Paperback, 300 pages

Description

This book is an elegantly written social history of the Inanda seminary, embedded in the wider social and political context throughout, and skilfully brings together a vast array of information relating to 140 years of African women's schooling. Through the prism of the Inanda seminary, this study examines how rising numbers of African women came to attend school and the meanings of their schooling in the making and unmaking of the racialised state. The mission schools that provided nearly all African schooling before apartheid prepared girls to run homes, schools and clinics on a shoestring, in an arrangement that appealed to officials. Yet as nationalist movements developed in the first half of the twentieth century, women from Inanda and peer institutions found in their work as teachers and health workers power to shape the future of 'the race'. When apartheid officials came to power in 1948, they needed the skills of an African middle-class to govern. But they needed to undermine this class politically to rule.

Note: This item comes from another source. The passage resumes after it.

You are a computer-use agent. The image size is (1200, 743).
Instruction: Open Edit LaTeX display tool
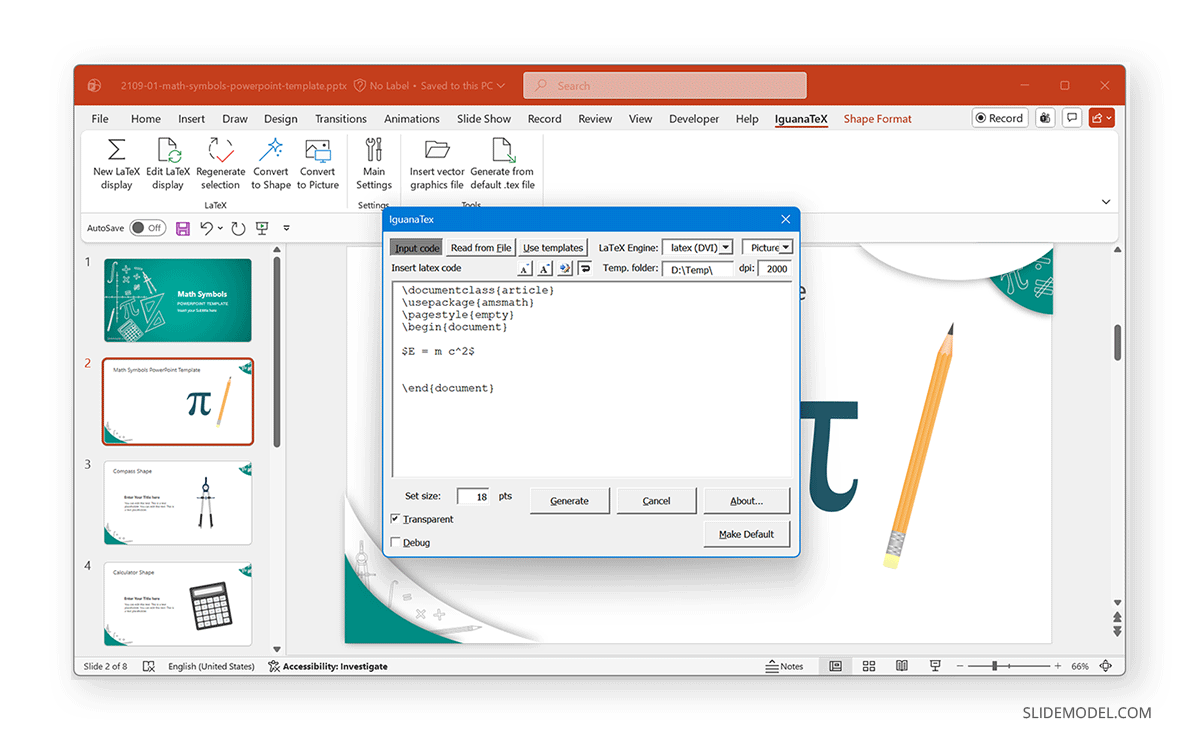coord(168,165)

These tensions came to a head in the Bantu Education Act of 1953 which sought to resolve them through a gendered strategy: officials encouraged African women's training as teachers and nurses, even as they attempted to limit African male-led political agitation by nationalising most mission schools and limiting their curricula to preparation for semi-skilled labour. From the interstices of racialised patriarchy, the most talented African female students at Inanda and other high schools used their schooling to push at personal, professional and political boundaries - belying the gendered assumptions of 'separate development'.